DATA PROVIDED:
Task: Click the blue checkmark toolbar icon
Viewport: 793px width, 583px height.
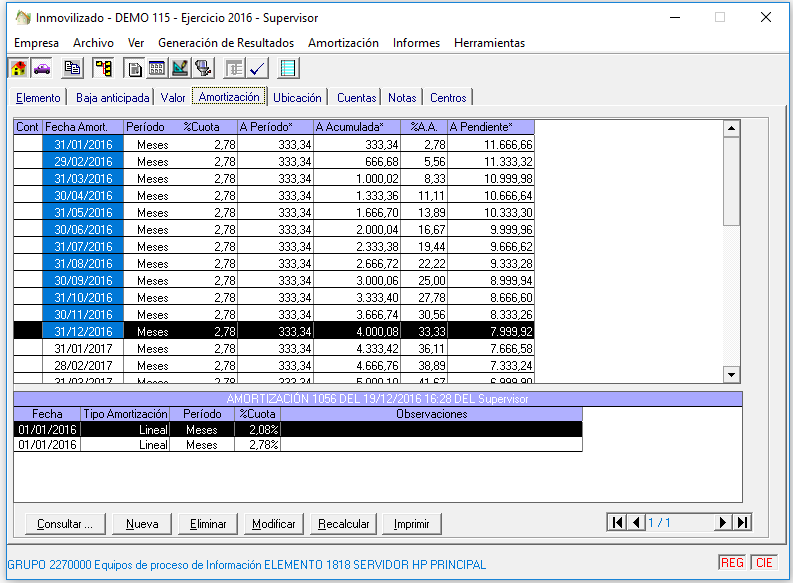Action: point(258,69)
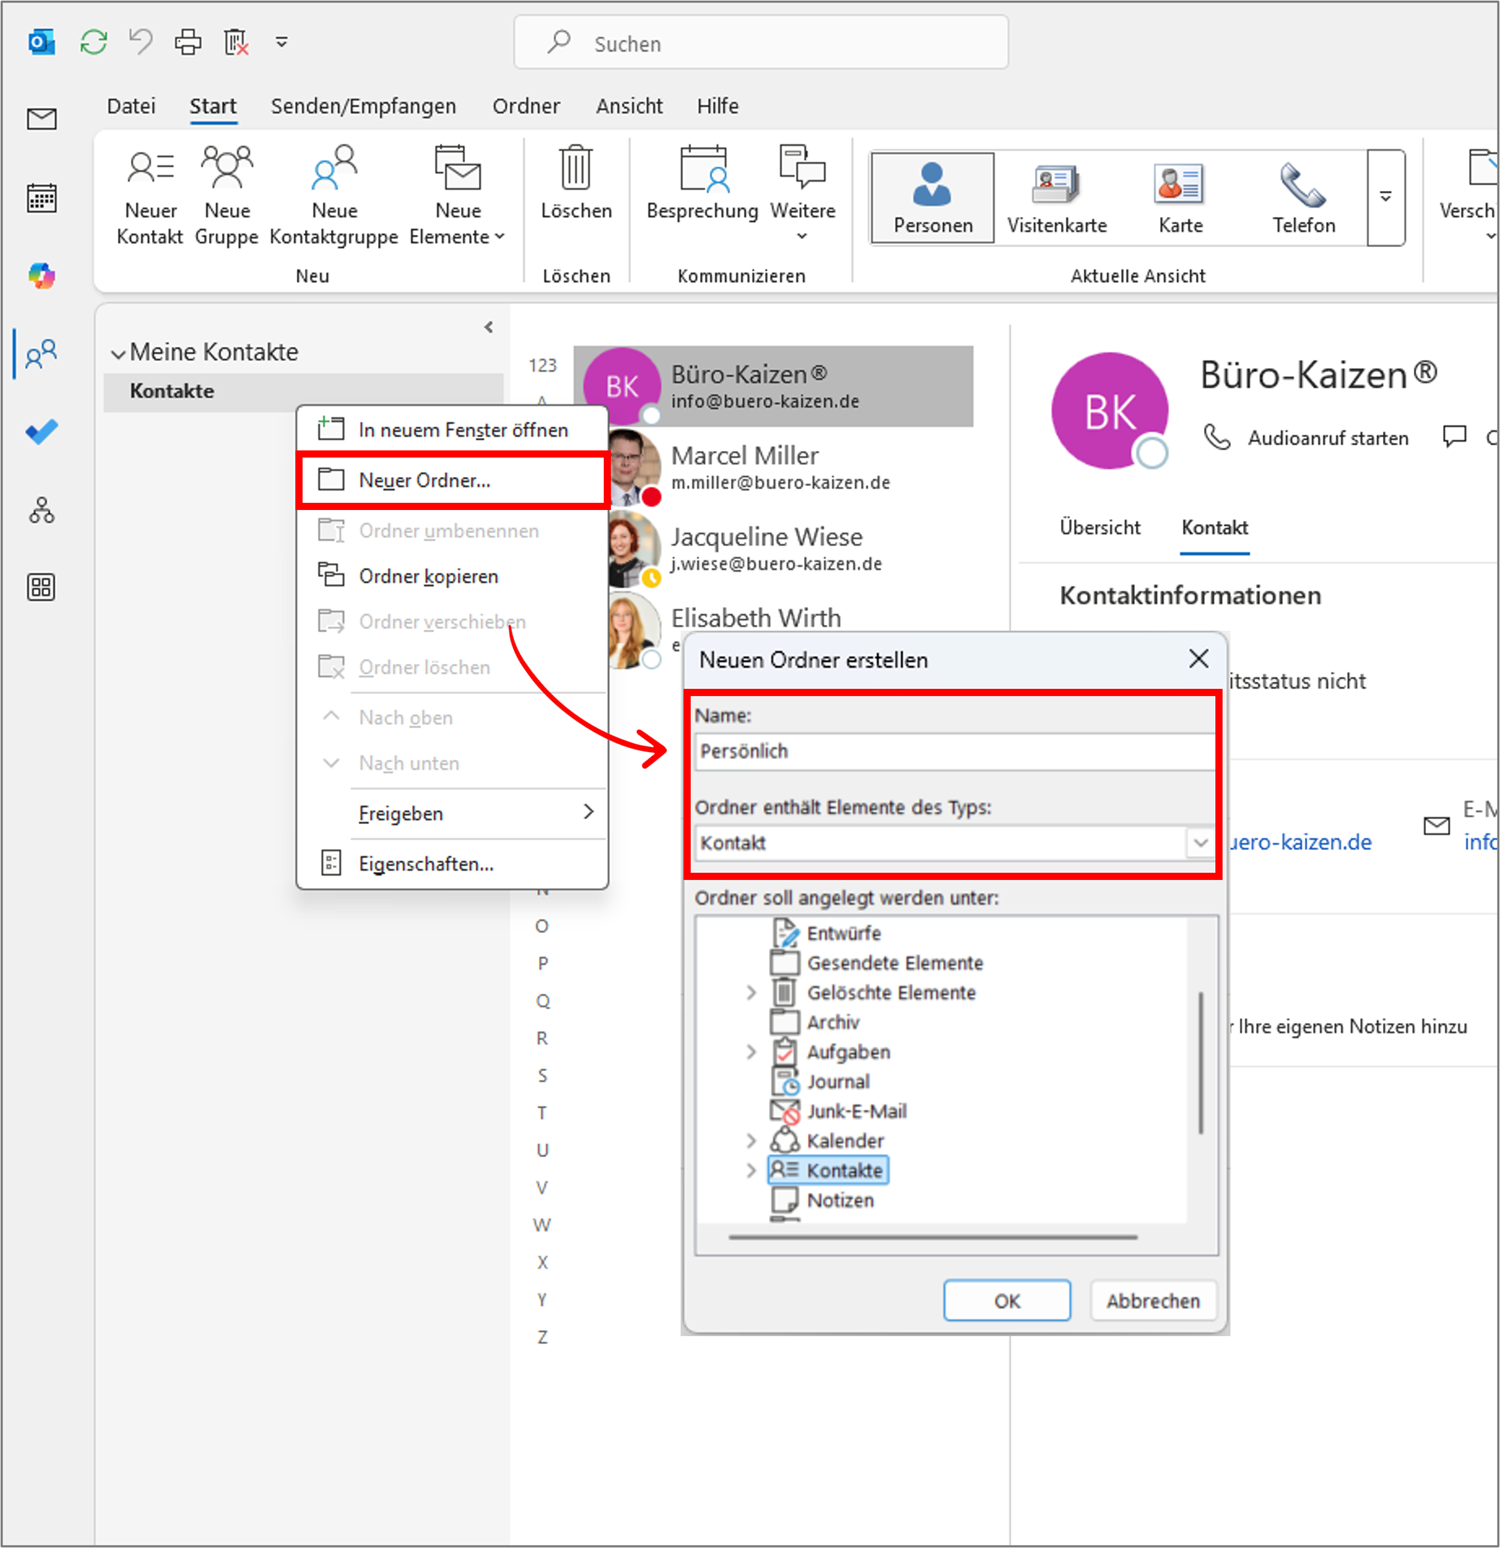Click the print icon in quick access toolbar

(188, 42)
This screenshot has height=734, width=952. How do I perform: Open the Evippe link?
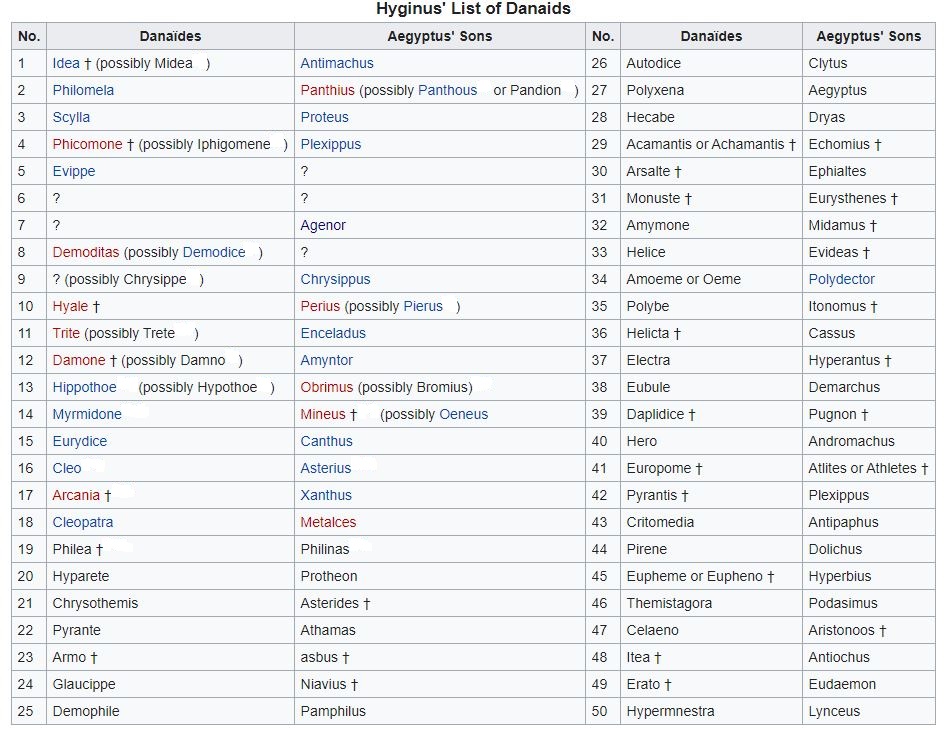(x=74, y=171)
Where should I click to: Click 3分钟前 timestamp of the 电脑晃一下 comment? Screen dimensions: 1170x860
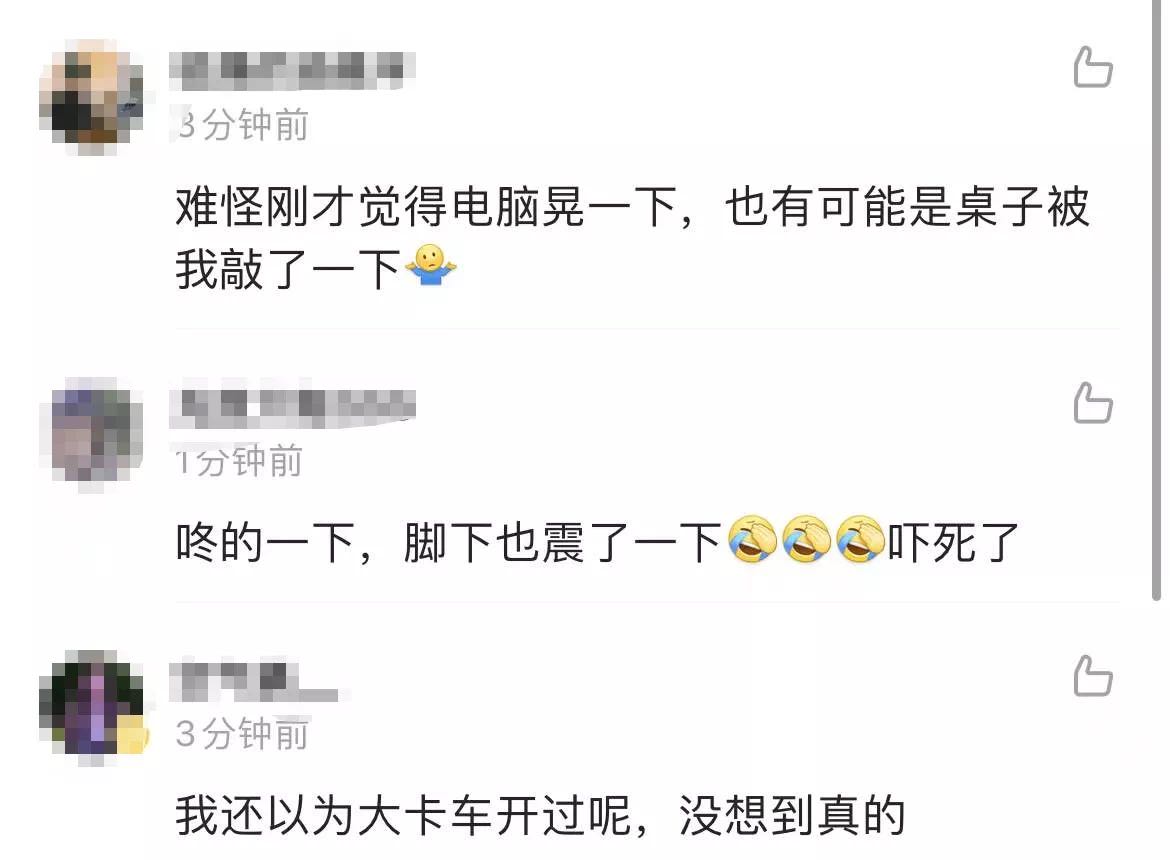coord(243,124)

ASSIGNMENT:
Repeat everything in the records above exactly, except the pictures.

ANSWER SECTION:
Task: Click the blue checkmark toolbar icon
Viewport: 793px width, 583px height.
Action: point(258,69)
Click the print icon in quick access toolbar

(188, 42)
This screenshot has height=734, width=952. How do I perform: Open the Evippe link?
(x=74, y=171)
Where should I click to: Click 3分钟前 timestamp of the 电脑晃一下 comment? Screen dimensions: 1170x860
coord(243,124)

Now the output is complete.